Basically, keep the RayDAT as master, connect the ADA8000 ADAT in and out optically to a RayDAT ADAT pair and set it to external (slave) sync to ADAT and it will just work. I’ve done this with multiple devices and mixed with MOTU devices (828MkII’s). If a preamp has an S/PDIF or AES-EBU input it should also be possible to sync it to the RayDAT … for example, if you retained the EMU 1616M on a separate computer you could send either ADAT or S/PDIF to it and set it to slave to the RayDAT. Don’t forget also that you can use the RayDAT’s S/PDIF and AES as two separate and independent stereo channels (2 stereo ins and 2 stereo outs), so you could have a 2-channel preamp coming in on S/PDIF, a stereo monitor amp on the S/PDIF output, another 2-channel preamp coming in on AES (XLR) and finally a stereo headphone channel going out on AES. After that, you still have 32 in and 32 outs available via ADAT
The main problems are when you want to connect a preamp that only has an S/PDIF output … this is common with many guitar effects and pedals. There’s no way to get these to sync to another device; the only option there is to sync the RayDAT to the device, in which case you lose out on the quality of the clock from the RayDAT. One notable exception in the guitar world for example is the Behringer V-Amp Pro (the 19" rack version) which has a word clock input – which brings me neatly to word clock.

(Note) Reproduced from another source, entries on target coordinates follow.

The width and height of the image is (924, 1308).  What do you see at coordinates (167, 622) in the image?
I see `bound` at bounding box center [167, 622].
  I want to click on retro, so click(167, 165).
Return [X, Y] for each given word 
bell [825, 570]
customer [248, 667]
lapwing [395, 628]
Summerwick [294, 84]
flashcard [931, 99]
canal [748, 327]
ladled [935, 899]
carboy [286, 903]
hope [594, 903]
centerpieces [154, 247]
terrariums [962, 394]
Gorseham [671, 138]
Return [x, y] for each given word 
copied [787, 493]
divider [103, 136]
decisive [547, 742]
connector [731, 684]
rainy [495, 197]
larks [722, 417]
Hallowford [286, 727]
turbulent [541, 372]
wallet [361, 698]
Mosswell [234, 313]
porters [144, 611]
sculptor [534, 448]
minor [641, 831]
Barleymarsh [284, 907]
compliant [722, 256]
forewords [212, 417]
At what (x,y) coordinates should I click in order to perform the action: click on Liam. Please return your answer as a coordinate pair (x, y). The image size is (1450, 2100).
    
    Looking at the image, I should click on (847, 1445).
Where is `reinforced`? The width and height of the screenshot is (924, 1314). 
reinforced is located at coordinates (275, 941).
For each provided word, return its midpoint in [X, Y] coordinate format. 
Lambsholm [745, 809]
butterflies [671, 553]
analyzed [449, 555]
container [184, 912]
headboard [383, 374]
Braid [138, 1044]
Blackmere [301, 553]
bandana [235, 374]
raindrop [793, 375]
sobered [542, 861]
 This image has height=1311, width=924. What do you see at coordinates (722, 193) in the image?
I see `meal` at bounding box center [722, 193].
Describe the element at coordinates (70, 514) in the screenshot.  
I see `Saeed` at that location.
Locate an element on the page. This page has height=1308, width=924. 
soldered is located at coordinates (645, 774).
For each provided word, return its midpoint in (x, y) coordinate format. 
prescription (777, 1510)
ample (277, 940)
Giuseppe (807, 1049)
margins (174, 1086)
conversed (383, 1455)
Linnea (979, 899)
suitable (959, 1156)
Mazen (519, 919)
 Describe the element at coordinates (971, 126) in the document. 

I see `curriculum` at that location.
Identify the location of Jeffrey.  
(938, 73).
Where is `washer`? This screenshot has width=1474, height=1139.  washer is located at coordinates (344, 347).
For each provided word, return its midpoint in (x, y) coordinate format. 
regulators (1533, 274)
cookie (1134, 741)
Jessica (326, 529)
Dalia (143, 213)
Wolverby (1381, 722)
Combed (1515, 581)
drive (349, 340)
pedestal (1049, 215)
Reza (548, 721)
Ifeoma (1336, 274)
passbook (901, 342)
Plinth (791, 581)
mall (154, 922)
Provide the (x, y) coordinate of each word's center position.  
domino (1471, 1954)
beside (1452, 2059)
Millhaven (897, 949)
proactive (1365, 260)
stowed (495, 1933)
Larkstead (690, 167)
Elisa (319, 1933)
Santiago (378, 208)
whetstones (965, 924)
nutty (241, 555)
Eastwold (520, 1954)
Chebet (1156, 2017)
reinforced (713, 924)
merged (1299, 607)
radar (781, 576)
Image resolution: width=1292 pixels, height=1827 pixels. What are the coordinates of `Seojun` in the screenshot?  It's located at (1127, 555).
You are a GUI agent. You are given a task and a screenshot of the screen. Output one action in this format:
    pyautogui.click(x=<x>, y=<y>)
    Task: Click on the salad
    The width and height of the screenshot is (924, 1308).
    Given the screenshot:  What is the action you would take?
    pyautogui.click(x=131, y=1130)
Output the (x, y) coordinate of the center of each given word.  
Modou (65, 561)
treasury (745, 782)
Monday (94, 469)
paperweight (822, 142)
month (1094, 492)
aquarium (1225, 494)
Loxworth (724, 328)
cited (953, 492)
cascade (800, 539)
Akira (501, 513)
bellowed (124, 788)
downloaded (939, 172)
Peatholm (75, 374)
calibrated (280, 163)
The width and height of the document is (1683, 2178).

If the budget allows, I’d strongly recommend getting the WCM along with the RayDAT as this adds word clock in and out, however it could always be added later. I’m still kicking myself for not getting the EMU word clock module when I bought my EMU 1212M years ago, while they were still on the market!
In a nutshell, as far as sync in concerned, with the RayDAT as master, what you need to be able to do is send an output to the input of each device that you want to operate in sync – and each of those devices must allow itself to be set to external sync as well! A device which has no digital inputs at all cannot be slave-synced to anything.
I’ve had a look at your thread over on Gearslutz and it’s all pretty good advice as far as I can see, although I wouldn’t worry too much about the recommendation to use the clock in the converters as opposed to the RayDAT (unless of course, you have very, very good converters!). Why that advice is given (and this applies to A/D conversion only, i.e. recording) is explained by Hugh Robjohns in an SOS article. Note however that if you use word clock to the converter (ADA8000 in your case), this “interface jitter” won’t happen; another argument for word clock. Hugh writes a more in-depth article on the subject here and if you want some real food for thought then have a look at his article on whether or not anyone benefits from a dedicated digital master clock at all!
Finally, don’t forget that RME’s TotalMix is simply awesome (not a word I use lightly, as is the fashion!). Think PatchMIX on steroids.